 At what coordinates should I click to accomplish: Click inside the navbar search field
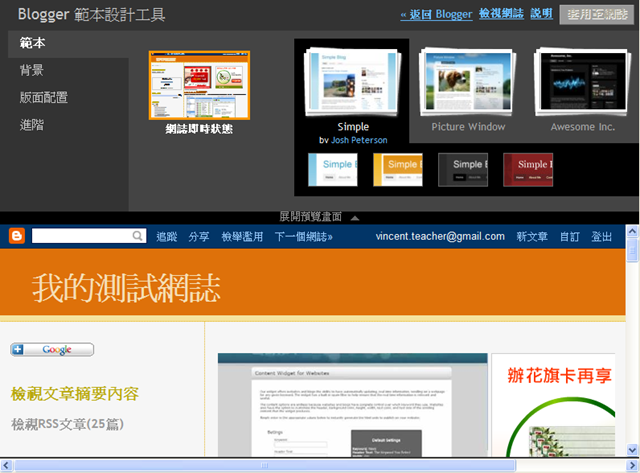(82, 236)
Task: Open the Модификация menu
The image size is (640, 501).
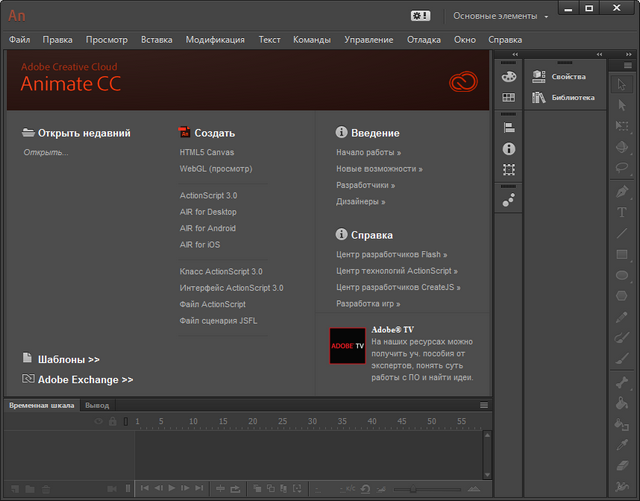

---

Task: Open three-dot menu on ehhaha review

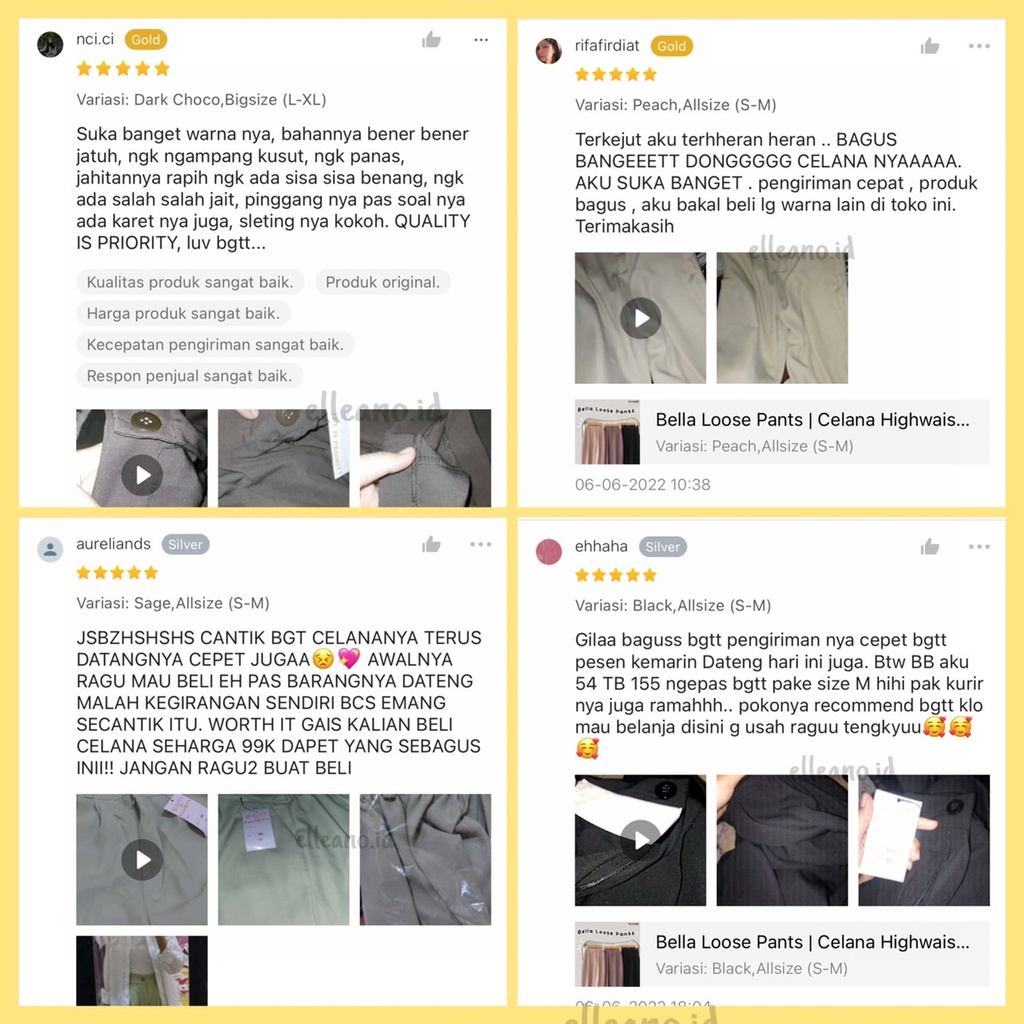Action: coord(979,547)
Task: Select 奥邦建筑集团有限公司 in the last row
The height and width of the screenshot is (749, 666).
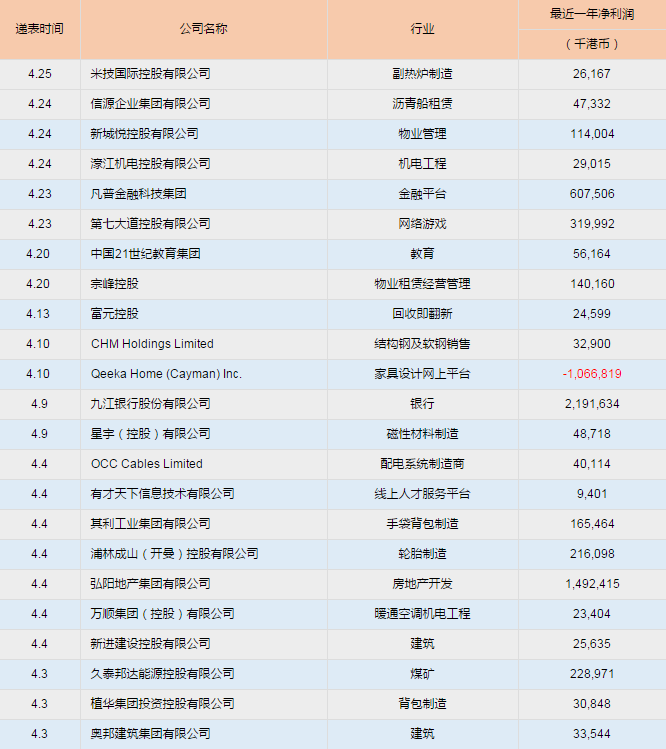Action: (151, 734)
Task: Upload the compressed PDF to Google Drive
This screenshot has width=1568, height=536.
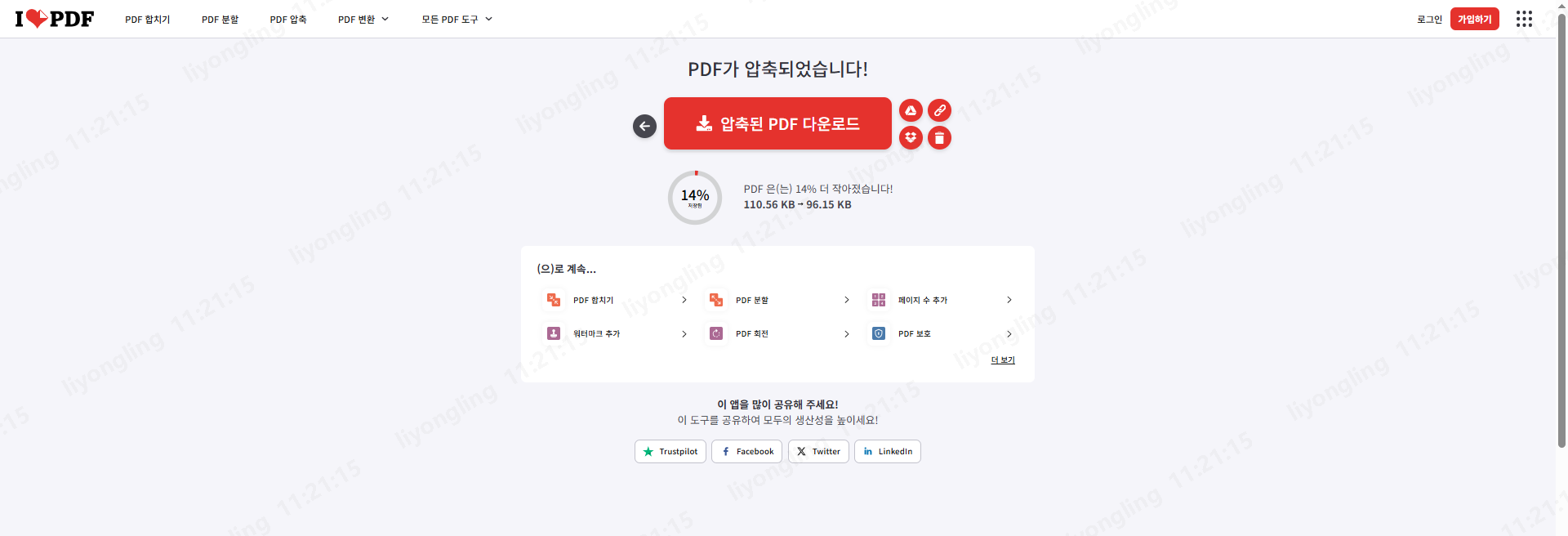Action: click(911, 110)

* * *

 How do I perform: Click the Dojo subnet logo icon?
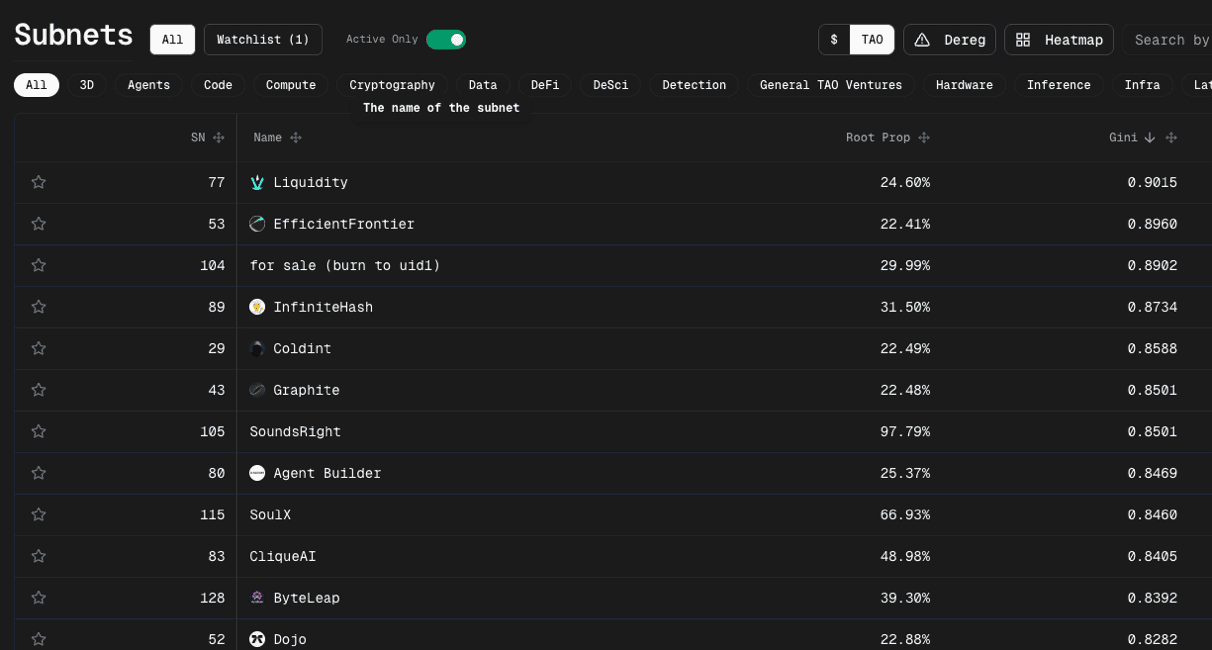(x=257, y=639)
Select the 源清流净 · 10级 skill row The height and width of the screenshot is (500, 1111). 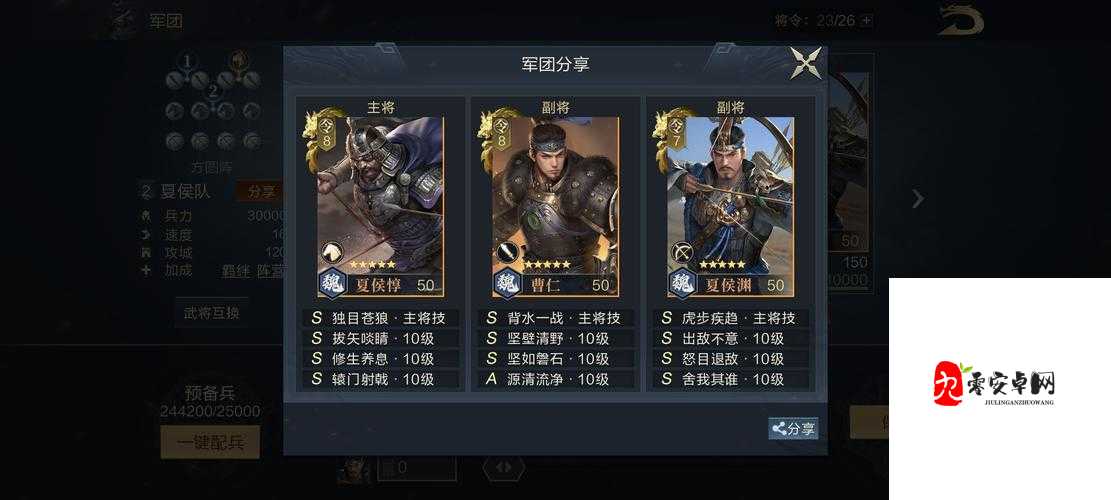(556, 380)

WORK TASK →
Every line from the one with "At what coordinates" through the one with "The image size is (640, 501)." is to be reproduced exactly as written above, and the pictures are to be dropped.

SOLUTION BELOW →
 At what coordinates should I click to accomplish: Click inside the navbar search field
(82, 236)
Task: Open the Модификация menu
The image size is (640, 501).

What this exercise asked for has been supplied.